A study led by the University of Exeter Medical School, published in Psychological Medicine, analysed the success of a training programme called the Incredible Years® Teacher Classroom Management Programme. Its core principles include building strong social relationship between teachers and children and ignoring low-level bad behaviour that often disrupts classrooms.
Instead, teachers are encouraged to focus on relationship building, age-appropriate motivation, proactive management of unwanted behaviour and acknowledging good behaviour.
The Supporting Teachers and Children in Schools (STARS) study was funded by the National Institute for Health Research (NIHR) and the National Institute for Health Research (NIHR) Collaboration for Leadership in Applied Health Research and Care South West Peninsula, and aimed to promote social and emotional wellbeing, against a backdrop of Government figures that show 10% of children have a mental health condition. The commonest and most persistent mental health condition is severe behaviour problems, and children with “conduct disorder” are at risk of all adult mental health conditions as well as poor educational and social outcomes.
Professor Tamsin Ford, of the University of Exeter Medical School, said: “Our findings suggest that this training potentially improves all children’s mental health but it’s particularly exciting to see the larger benefit on the children who were initially struggling. These effects might be larger were this training offered to all teachers and teaching assistants. Let’s remember that training one teacher potentially benefits every child that they subsequently teach. Our study offers evidence that we should explore this training further as a whole school approach.”

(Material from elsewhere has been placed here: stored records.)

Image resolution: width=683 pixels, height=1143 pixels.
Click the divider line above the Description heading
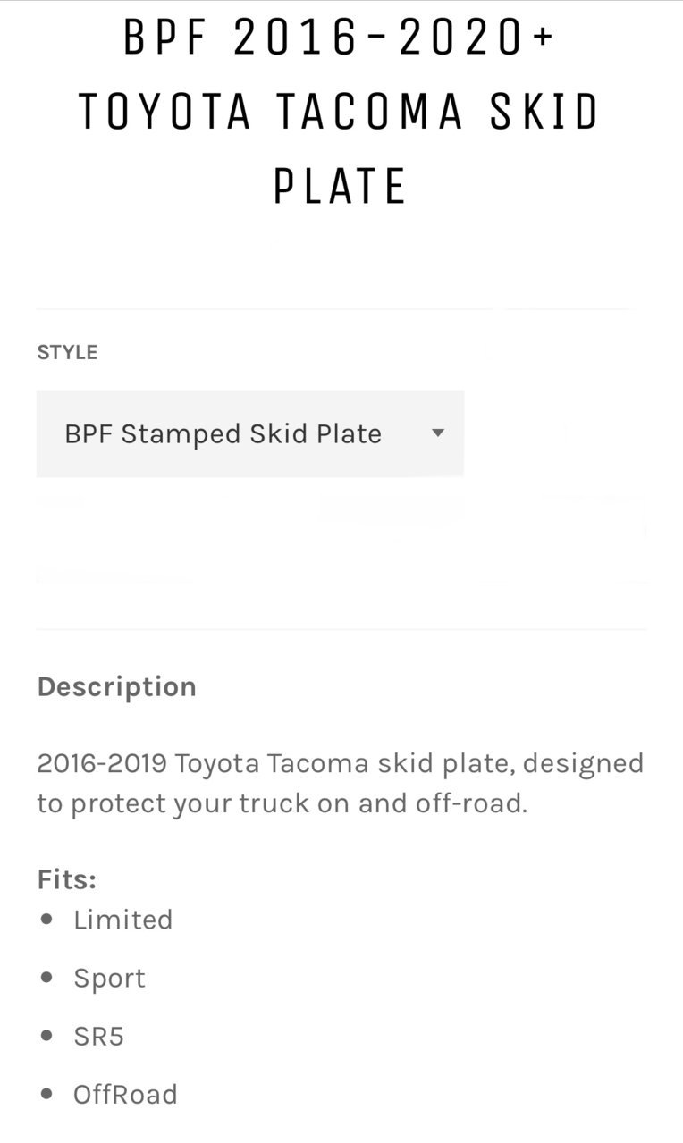point(342,629)
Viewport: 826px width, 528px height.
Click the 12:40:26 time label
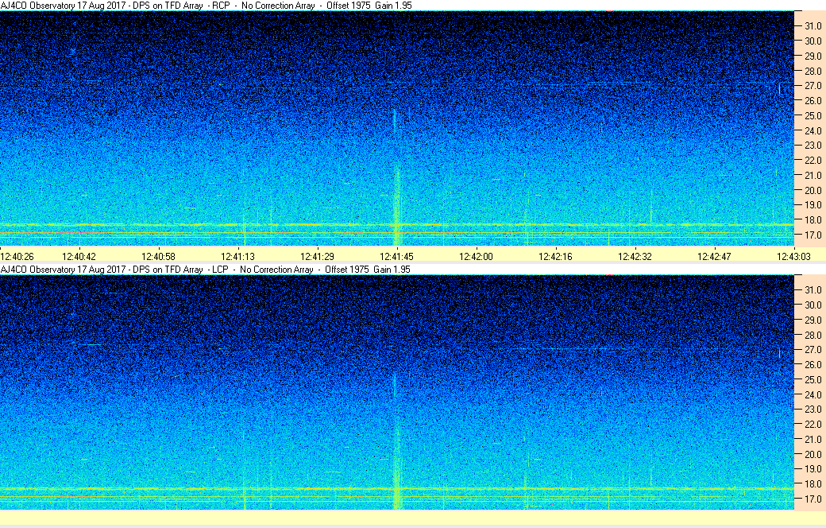[x=17, y=257]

The project’s outcomes were measured via a combination of questionnaires filled in by teachers and parents and children to fill in themselves. Researchers also considered academic attainment, and use of NHS and social services. Independent observers sat in on lessons in a quarter of schools who took part, without knowing whether the teachers had undertaken the training.

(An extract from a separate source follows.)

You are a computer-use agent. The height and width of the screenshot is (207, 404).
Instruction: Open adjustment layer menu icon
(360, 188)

As well as the improvements in mental health, behaviour and concentration, teachers liked the training and thought it useful. Observations suggest that it changed their behaviour and improved child compliance in the classroom.

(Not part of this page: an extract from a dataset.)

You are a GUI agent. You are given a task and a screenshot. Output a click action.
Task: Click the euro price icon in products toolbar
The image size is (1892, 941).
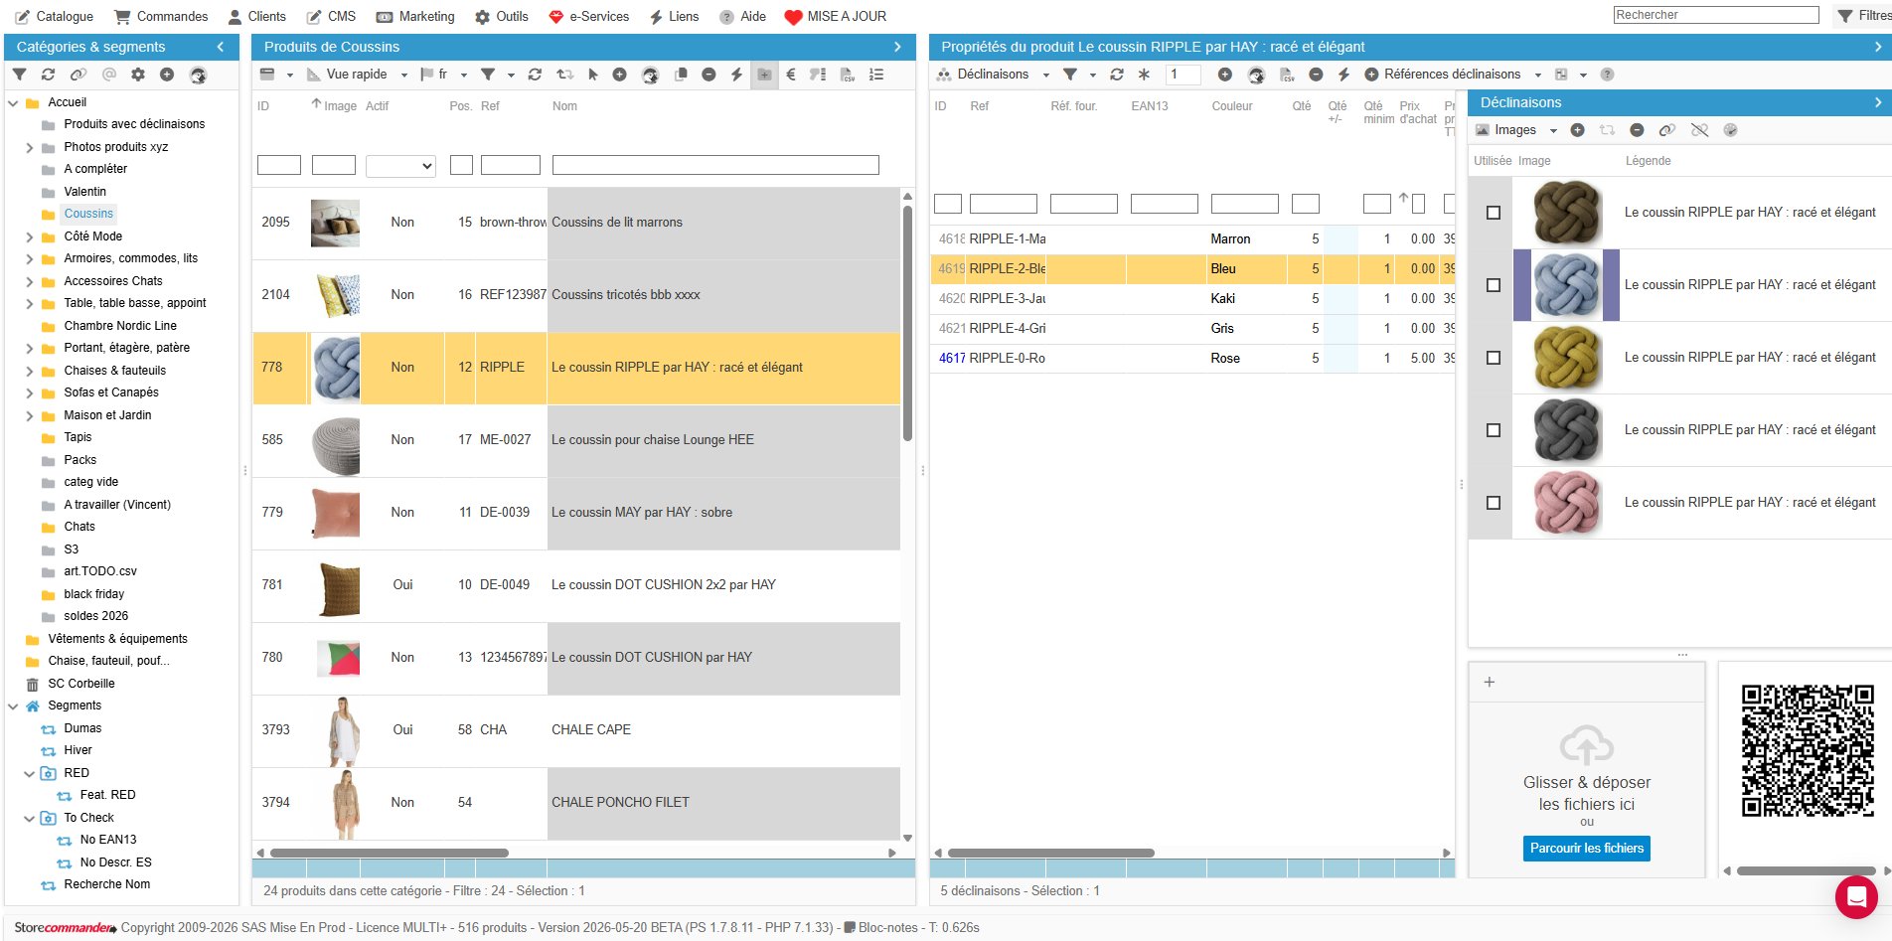(x=791, y=75)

Teacher Sam Scudder, at Withycombe Raleigh School in Exmouth, East Devon, undertook the training as part of the trial. He said: “I’ve found the training has made a real difference and it’s definitely improved my teaching practice. Praise is an essential aspect of the training and ‘proximity praise’ has been a really effective tool. By finding and describing the sort of behaviour you desire, you can bring a change in those who are off-task while simultaneously ignoring them. Of course, there are some behaviours you can’t ignore, but the focus is around really celebrating the kids who exhibit the behaviour you want: those who are quietly listening, yet are often overlooked in classrooms. It has a ripple effect as more children copy that conduct.”
Teacher Kate Holden, at Ipplepen Primary School, also took part in the study, and said: “This training helped us to use techniques to raise the profile of positive behaviour and diminish the emphasis placed on low-level disruptive behaviour. Consistent clear rewards and sanctions highlighted expectations in a manageable and positive framework and preserved the high-quality relationships which underpin the whole ethos. This is far from woolly or accepting of poor behaviour. it is actually proactive and highly effective when used correctly in conjunction with a model to support behaviour across the whole school.”
The paper is entitled ‘The effectiveness and cost-effectiveness of the Incredible Years® Teacher Classroom Management programme in primary school children: results of the STARS cluster randomised controlled trial’. It is published in the journal Psychological Medicine.